The thing is, Deaf people know that they aren’t going to get any less deaf. If you try an assimilate, it’s that same struggle, every day; and there is always another person who is unaware, who does all the annoying things. The “never mind,” turning away when someone is trying to read their lips. There are also those for whom anything less than perfect speech is deficient, or who fawns over how well you have learned to speak. All well-meaning, but all irritating, and day after day it’s exhausting. And people do get chips on their shoulders.

Whether deaf or new-language-impaired, you long to communicate in a way that works, where it’s not a constant issue, because you’re human. You just want to relax and use your native language sometimes. For Deaf people, sign language provides that. (It also has its own unique advantages; you’re in the airport, your wife is outside, you have to tell her something. If there’s a window, no problem!)

Of course people have to be able to function in the larger community and nobody disputes that. But we recognize linguistic minorities’ right to choose *how* they associate with that larger world, to what extent, and with whom. I had elderly aunts who spoke nothing but a few words of English, but they functioned perfectly well in their Greek community, they worked, they lived well. No doubt that pissed some people off, and others might say "but you are missing out." They fail to see that they are missing out on something as well, because being part of the majority, they never really had to think about it much.

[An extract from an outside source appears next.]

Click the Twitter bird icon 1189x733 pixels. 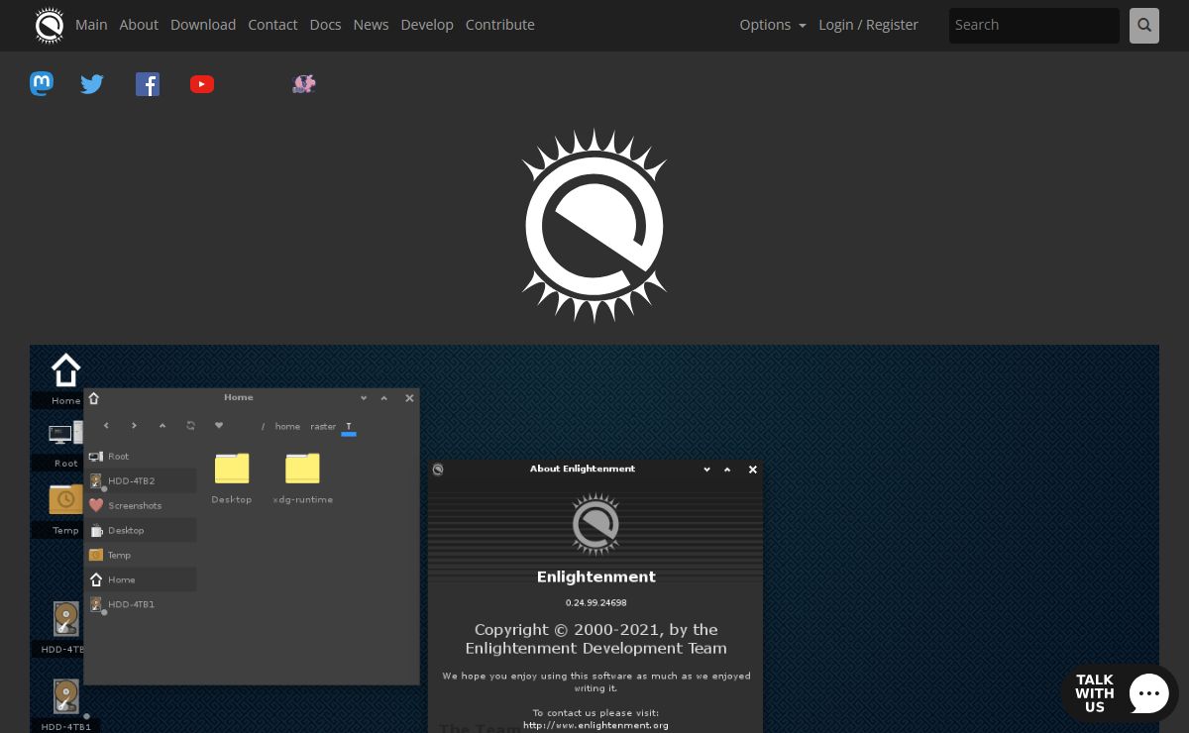(x=92, y=84)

We look back in shame on the days when we tried to separate Native American kids from their native languages. But deaf kids are still forced into the “oralist” route when the thing they need most is to be able to communicate free of barriers.

Whether it’s a person who speaks another native language or a Deaf person, respecting that right is to me the clearest evidence that you recognize their humanity; restricting that right or assuming to choose for them how and with whom they should communicate is the clearest evidence that you do not.

Cochlear implants - they work well for some people, for others they don't; they can cause headaches and other problems. Consult any deaf forum to read individuals' experiences. But in the end, it's an invasive procedure that has pluses and minuses, and nobody has the right to dictate to another, "You should get implanted, it's for your own good." You can disagree, but in the end you have to recognize each person's right and ability to determine what works best for them; that is true for both sides.
"No language is wrong; all languages are right. "

powerful and true... trans-language, as it were. the connections we make are tenuous at best - but very binding. no chains are acceptable, but chains of language push and pull, are they right? yes they are all right or they are all wrong. it's what allows us to define what we are at some point. what we are Here and Now, not what we were There and Inside. your take is immutable - like sound that is not heard and like wisdom that IS and needs no expression. Thank you for this post and what you have taught me.